## Your goal
Please print each of the entries below exactly.

---------- Data in this exercise

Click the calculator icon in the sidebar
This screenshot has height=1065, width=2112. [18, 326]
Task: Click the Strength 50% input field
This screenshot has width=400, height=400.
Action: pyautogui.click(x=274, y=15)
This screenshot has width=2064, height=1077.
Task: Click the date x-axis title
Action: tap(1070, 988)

--------------------

## Result below
Click the calculator icon in the sidebar
This screenshot has height=1065, width=2112. [18, 326]
Task: Click the Strength 50% input field
This screenshot has width=400, height=400.
Action: pyautogui.click(x=274, y=15)
This screenshot has width=2064, height=1077.
Task: Click the date x-axis title
Action: tap(1070, 988)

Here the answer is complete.